BEGIN Entries supplied

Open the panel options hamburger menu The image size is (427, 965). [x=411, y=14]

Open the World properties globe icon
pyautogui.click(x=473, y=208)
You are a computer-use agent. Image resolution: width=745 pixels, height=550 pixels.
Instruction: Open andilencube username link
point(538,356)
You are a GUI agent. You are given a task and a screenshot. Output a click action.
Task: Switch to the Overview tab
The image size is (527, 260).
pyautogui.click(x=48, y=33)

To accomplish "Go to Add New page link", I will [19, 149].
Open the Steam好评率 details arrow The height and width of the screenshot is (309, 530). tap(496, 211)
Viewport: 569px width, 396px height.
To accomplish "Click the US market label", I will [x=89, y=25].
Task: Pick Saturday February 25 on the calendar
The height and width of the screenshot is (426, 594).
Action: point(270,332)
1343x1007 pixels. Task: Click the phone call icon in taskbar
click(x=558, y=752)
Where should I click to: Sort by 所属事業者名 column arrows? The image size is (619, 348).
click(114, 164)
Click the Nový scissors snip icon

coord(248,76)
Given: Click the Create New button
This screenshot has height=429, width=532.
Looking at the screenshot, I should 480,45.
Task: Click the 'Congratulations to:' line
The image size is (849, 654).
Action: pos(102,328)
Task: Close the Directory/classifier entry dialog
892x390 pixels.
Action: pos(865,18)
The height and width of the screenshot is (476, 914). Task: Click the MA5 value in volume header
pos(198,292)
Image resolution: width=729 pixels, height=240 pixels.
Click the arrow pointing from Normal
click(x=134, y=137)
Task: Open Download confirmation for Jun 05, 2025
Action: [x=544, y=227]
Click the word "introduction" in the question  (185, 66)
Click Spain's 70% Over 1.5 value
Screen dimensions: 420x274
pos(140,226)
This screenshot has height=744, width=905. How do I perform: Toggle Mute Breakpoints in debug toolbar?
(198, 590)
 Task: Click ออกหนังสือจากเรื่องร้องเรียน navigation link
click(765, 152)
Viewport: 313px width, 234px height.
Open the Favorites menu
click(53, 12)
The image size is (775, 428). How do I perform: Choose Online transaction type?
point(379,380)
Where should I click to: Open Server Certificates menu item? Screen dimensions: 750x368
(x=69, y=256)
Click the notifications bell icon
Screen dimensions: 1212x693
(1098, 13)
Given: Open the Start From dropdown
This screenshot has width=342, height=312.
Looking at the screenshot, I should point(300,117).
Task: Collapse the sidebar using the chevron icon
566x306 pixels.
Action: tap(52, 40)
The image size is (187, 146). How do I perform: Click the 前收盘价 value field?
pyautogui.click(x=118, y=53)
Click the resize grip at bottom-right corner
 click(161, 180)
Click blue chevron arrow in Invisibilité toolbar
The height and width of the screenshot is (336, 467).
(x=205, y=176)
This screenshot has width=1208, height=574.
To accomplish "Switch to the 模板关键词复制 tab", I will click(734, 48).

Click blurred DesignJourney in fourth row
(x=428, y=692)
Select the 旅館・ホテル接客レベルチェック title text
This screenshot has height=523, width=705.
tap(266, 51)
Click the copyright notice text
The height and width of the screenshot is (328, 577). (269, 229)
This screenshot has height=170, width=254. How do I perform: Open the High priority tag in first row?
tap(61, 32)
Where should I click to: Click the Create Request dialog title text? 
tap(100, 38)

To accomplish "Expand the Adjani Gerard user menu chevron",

END Entries supplied

# Aim of the exercise
Looking through the records, copy out every line in which the word "agent" is found.

# Answer
You are a computer-use agent. Image resolution: width=745 pixels, height=550 pixels.
You are a GUI agent. You are given a task and a screenshot. Output a click action.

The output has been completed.